(Supplied passage Opens)

Useful tip of the week, save all your veggie bits that you’re not going to eat.. carrot peels, celery leaves, onion skins, herbs. Throw them in a freezer bag. When you fill a couple of good-sized bags, sweat all of the heartier stuff in a stock pot (you see where I am going), with a little oil and some dried spices. Bring it to a boil, turn down to a low simmer. I like to add a little soy sauce or Worcestershire. Strain it after a couple of hours and you have a rich veggie stock to make rice, soup, or even boost those ramen packs. There might even be actual nutrients in it!

We, as a household of sorts, are trying to go as close to zero food waste as possible. I even turned some stale hot dog buns into amazing croutons today. If you want more stuff like this, especially with pickling or fermenting, leave a comment!

The Fast and the Cure I/us

No better time than the present to get back to blogging, eh?

How about some practical advice from your favorite bartender/magician in these weird days?

(Supplied passage Closes)

- Exercise aim -
Reproduce the blog post about saving vegetable scraps, everything from "We, as a household" down to "to blogging, eh?". Rely solely on the blog post when carrying out the work.

(Data extracts Opens)

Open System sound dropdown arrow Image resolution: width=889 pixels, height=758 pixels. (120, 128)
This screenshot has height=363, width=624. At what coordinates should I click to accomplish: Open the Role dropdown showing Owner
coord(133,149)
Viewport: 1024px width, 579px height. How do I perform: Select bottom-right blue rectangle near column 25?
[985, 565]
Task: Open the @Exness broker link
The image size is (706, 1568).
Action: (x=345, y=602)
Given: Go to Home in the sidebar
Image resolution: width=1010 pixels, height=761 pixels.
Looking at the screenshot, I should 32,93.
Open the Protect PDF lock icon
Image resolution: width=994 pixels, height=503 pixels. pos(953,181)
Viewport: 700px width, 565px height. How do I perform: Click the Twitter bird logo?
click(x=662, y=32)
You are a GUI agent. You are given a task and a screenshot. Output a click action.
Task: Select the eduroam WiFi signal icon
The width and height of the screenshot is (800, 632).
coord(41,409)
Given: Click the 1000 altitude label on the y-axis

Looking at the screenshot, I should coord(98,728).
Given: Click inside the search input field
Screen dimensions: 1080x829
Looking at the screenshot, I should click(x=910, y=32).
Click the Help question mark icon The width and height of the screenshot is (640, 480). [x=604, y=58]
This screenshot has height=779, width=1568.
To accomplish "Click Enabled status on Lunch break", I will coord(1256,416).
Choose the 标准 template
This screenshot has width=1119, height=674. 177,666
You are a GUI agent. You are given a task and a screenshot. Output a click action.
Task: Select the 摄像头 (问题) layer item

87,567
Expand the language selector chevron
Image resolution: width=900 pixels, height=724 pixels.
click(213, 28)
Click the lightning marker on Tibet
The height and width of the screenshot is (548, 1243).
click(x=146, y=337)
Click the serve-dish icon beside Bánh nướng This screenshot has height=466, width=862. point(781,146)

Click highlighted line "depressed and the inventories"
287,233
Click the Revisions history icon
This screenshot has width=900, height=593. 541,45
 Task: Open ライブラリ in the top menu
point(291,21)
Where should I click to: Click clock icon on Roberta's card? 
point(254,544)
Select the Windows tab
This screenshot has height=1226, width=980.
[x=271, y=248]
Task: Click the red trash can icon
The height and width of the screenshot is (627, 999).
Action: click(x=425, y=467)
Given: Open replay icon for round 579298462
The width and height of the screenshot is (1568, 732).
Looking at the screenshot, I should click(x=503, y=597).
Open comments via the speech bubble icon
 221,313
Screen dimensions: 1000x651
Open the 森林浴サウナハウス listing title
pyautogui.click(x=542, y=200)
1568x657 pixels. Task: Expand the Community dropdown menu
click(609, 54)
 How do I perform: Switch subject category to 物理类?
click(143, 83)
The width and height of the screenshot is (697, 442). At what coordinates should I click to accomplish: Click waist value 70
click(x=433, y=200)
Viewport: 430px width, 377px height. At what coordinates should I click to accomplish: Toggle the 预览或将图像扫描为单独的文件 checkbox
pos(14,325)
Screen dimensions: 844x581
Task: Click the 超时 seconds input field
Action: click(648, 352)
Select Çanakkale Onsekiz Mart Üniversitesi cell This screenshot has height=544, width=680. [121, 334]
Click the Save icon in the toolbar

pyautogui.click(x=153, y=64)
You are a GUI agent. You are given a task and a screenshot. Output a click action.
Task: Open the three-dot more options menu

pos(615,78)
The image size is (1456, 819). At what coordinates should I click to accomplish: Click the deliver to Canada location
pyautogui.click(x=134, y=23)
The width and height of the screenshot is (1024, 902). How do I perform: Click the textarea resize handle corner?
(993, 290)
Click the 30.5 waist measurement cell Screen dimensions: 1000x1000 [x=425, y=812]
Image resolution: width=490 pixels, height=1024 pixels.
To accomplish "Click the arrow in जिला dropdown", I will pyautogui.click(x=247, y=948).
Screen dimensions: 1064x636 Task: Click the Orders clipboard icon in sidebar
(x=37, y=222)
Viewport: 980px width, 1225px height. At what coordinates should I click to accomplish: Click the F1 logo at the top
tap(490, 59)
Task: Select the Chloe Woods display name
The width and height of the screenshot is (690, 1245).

(Data extracts Closes)

- Answer box -
We, as a household of sorts, are trying to go as close to zero food waste as possible. I even turned some stale hot dog buns into amazing croutons today. If you want more stuff like this, especially with pickling or fermenting, leave a comment!

The Fast and the Cure I/us

No better time than the present to get back to blogging, eh?